To measure these concordance percentages, you need to look at all possible pairs in your pool which have opposite observations (assuming binary outcome). Then you see in how many of these pairs the model predicts outcomes the way it happened (concordant), in how many the model is actually predicting the other way round and therefore is incorrect (discordant), and in how many such pairs the model score is exactly same. All the other values in this particular table are calculated using this kind of pairing. In the table above, it tells us that all the pair of observations which have different outcomes, are predicted to have exactly the same score - effectively translating into the model being completely useless.

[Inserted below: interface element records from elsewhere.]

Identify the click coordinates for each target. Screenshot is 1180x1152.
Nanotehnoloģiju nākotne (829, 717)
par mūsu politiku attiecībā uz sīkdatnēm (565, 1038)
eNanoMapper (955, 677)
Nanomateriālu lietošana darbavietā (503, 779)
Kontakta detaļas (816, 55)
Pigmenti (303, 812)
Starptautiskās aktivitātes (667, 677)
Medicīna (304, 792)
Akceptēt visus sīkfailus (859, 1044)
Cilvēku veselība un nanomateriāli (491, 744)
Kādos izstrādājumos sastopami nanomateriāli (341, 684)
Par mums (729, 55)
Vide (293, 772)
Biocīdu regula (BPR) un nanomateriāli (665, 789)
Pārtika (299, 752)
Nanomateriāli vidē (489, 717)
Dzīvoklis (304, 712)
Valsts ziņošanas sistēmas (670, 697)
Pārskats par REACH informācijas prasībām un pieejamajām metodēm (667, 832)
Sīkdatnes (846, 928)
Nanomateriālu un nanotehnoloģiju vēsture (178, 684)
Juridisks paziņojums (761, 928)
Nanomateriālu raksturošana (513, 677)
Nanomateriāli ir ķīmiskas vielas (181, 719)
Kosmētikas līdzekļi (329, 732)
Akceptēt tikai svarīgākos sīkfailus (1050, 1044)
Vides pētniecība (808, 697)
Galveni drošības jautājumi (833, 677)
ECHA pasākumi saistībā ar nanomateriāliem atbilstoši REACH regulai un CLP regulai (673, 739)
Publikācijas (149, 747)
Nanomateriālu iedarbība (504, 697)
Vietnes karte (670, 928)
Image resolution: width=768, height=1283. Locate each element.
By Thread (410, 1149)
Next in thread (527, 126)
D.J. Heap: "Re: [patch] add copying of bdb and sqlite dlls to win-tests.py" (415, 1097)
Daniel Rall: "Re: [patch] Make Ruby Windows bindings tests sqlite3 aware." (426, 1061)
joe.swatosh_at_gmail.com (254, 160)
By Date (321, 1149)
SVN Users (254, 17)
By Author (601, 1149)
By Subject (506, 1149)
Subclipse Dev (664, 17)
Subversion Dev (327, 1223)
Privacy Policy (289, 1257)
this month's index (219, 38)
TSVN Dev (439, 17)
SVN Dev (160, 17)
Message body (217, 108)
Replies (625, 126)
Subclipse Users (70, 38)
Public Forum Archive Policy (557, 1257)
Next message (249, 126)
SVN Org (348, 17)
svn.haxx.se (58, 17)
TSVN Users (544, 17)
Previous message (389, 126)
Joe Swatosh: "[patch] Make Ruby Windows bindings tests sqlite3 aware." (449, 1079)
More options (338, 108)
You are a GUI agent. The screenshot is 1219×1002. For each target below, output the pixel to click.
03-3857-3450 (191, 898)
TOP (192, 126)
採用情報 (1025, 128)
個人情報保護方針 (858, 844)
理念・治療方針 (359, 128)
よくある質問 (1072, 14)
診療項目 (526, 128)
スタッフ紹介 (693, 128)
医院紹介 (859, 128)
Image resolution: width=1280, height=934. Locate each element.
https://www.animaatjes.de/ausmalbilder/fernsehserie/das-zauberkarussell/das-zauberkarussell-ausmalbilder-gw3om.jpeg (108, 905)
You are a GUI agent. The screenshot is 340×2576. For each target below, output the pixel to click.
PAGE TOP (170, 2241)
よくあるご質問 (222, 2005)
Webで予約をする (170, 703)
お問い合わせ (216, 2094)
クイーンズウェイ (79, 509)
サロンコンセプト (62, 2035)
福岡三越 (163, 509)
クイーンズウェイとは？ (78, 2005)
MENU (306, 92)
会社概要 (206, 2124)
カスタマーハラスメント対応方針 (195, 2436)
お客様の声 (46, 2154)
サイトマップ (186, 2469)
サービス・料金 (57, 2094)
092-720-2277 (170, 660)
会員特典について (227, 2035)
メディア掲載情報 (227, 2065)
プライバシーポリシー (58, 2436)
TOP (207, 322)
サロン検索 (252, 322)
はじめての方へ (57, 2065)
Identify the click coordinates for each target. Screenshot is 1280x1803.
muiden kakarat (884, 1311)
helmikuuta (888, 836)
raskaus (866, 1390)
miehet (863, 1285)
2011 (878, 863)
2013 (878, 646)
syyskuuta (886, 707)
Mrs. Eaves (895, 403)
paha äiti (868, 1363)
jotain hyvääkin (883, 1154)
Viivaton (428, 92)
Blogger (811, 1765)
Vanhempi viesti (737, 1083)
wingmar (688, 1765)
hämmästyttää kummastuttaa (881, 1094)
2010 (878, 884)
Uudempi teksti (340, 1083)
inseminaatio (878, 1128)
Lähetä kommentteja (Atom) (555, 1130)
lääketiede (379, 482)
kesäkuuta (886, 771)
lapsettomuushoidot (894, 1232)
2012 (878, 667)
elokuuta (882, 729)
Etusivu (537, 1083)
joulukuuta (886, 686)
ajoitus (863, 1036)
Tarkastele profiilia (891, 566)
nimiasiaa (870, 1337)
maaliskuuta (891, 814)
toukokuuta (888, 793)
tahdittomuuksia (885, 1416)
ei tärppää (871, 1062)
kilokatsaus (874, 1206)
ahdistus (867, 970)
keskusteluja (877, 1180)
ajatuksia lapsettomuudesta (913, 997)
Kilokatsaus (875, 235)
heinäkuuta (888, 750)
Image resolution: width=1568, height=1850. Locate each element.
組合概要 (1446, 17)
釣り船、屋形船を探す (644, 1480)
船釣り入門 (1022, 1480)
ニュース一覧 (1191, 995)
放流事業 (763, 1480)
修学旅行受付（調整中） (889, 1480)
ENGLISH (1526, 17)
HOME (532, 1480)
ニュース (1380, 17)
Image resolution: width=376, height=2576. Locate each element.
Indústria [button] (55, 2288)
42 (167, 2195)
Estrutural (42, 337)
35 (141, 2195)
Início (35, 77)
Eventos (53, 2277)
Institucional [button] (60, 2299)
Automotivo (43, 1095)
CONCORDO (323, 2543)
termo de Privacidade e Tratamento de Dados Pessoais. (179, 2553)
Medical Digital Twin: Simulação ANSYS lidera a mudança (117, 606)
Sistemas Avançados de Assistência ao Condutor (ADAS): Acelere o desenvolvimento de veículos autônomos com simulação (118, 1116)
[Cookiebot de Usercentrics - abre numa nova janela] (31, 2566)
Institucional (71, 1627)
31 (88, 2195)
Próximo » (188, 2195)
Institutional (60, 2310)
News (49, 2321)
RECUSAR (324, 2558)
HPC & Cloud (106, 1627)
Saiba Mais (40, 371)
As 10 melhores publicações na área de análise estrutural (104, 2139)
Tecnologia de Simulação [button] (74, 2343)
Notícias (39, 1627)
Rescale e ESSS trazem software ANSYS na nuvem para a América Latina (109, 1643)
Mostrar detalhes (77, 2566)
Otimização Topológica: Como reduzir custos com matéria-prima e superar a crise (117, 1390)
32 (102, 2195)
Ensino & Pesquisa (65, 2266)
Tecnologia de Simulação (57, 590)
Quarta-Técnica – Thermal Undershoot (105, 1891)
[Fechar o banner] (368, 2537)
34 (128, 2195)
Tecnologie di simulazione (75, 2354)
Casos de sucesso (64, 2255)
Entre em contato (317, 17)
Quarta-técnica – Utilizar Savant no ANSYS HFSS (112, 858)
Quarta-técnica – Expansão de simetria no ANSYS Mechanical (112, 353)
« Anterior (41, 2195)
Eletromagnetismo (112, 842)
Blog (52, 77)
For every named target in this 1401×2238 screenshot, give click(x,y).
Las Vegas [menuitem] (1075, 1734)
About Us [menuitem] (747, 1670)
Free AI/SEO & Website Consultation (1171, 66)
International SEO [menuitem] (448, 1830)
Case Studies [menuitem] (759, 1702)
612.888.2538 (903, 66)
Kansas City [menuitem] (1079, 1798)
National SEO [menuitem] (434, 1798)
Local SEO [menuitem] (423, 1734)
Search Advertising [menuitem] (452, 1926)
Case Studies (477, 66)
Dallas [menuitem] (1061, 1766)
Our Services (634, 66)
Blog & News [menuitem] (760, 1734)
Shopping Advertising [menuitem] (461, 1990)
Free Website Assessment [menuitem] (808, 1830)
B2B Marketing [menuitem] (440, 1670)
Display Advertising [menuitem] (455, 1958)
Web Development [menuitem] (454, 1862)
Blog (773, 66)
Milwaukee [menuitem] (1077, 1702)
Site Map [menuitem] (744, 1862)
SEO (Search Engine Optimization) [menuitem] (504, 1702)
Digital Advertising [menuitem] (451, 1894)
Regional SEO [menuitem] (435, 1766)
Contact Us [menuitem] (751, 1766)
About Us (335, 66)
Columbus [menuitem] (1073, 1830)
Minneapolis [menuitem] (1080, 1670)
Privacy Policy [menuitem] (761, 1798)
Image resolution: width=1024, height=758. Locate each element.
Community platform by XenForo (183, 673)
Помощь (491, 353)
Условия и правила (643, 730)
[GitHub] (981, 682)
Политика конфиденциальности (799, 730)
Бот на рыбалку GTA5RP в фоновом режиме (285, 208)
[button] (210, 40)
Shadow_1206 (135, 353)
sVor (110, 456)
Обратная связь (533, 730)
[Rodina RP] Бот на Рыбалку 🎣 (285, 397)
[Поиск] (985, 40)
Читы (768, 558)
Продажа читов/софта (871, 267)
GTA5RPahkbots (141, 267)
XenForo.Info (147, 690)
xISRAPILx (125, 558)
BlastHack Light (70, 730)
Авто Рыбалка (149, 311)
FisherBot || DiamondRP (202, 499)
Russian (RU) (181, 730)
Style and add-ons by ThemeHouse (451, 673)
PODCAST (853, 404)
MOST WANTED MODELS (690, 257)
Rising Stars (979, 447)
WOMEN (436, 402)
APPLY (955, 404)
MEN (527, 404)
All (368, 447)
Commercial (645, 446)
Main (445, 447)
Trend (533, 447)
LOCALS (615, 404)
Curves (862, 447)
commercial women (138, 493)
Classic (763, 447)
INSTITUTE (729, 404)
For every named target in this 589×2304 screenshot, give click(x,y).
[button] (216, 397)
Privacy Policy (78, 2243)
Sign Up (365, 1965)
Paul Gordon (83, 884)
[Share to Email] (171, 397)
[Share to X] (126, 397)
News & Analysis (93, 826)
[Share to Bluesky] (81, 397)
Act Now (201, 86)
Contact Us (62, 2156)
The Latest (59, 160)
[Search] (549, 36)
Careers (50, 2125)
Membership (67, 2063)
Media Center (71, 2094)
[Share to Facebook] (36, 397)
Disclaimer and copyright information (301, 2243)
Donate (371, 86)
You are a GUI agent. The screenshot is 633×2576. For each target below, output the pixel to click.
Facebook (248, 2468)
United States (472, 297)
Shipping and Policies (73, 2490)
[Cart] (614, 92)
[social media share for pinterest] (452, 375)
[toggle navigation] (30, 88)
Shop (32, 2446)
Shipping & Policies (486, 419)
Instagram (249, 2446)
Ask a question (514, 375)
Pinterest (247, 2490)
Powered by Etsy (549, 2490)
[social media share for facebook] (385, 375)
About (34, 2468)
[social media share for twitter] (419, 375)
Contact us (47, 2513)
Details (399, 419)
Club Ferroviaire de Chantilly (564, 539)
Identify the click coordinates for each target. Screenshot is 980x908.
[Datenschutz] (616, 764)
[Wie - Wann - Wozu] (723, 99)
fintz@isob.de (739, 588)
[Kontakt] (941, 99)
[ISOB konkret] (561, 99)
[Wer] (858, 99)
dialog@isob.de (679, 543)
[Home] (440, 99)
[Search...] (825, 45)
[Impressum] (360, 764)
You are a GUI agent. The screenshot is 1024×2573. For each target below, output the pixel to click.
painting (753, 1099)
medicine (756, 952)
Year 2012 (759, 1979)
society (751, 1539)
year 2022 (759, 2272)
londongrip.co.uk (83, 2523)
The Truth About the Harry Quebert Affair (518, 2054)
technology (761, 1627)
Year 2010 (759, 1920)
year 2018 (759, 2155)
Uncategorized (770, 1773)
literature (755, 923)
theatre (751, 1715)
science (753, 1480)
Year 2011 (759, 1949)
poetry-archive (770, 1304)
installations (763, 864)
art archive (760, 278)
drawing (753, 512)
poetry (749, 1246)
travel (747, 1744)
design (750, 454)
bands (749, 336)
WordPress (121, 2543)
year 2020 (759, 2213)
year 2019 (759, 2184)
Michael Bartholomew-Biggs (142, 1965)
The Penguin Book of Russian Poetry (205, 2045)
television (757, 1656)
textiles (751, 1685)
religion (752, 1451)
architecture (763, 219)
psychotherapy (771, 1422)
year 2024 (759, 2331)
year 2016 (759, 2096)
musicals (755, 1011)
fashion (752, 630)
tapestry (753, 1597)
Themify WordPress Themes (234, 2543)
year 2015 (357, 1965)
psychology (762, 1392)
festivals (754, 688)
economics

However, when I checked the data myself, I saw these was not the case. Why would SAS report incorrect statistics in this particular table? The answer was found after lot of research - to optimize the calculations, SAS assumes two scores are identical if they have a difference of < 0.002. However if you notice there is no mention of this in the output. The documentation was also difficult to find. I suspect they added it recently along with an option that helps you to prevent this from happening (more on this later).
This could lead consequences of varying degree when the event being predicted is very rare. Since some or all of the pairs are considered as tied when the scores are within 0.002, the error will lead to wrong concordance. In all cases the result will be incorrect calculation of of c or Somer's D showing much lower predictive power (even zero in extreme case as above) than what it is really.
Ideally SAS should have done two things -
1. SAS output should mention that the table is "Estimated Association of Predicted Probabilities" or something on similar line.
2. The algorithm should vary the 0.002 threshold based on what is the overall rate of the event in the data.
What are the workarounds for the end users?
First, all analysts should be aware of it and not panic if they see strange reports in this particular table. They should then look at the other standard reports and tables they create to evaluate the model performance, disregarding this table completely.
Second, there are two approaches you can take to get the right values.
Approach 1 is to use SAS option BINWIDTH=0 with the MODEL statement in PROC LOGISTIC. Other than the fact that it can take longer as mentioned in SAS documentation (which should be okay since accuracy in this case should win over time taken), the hitch there is that the option was mentioned in SAS Documentation for version 9.22, and it does not work with SAS version 9.1.3 which my organization uses (which makes me feel that the whole explanation on this was recently added)
Approach 2 is to create your own codes/macros to calculate and report the correct values of any statistics out of these table that you normally look at (for example, gini or ROC). It should not be difficult for a seasoned analyst, and something I will recommend as a good exercise for someone with medium experience. After all, who knows what else could come as a surprise if you use SAS original procedures?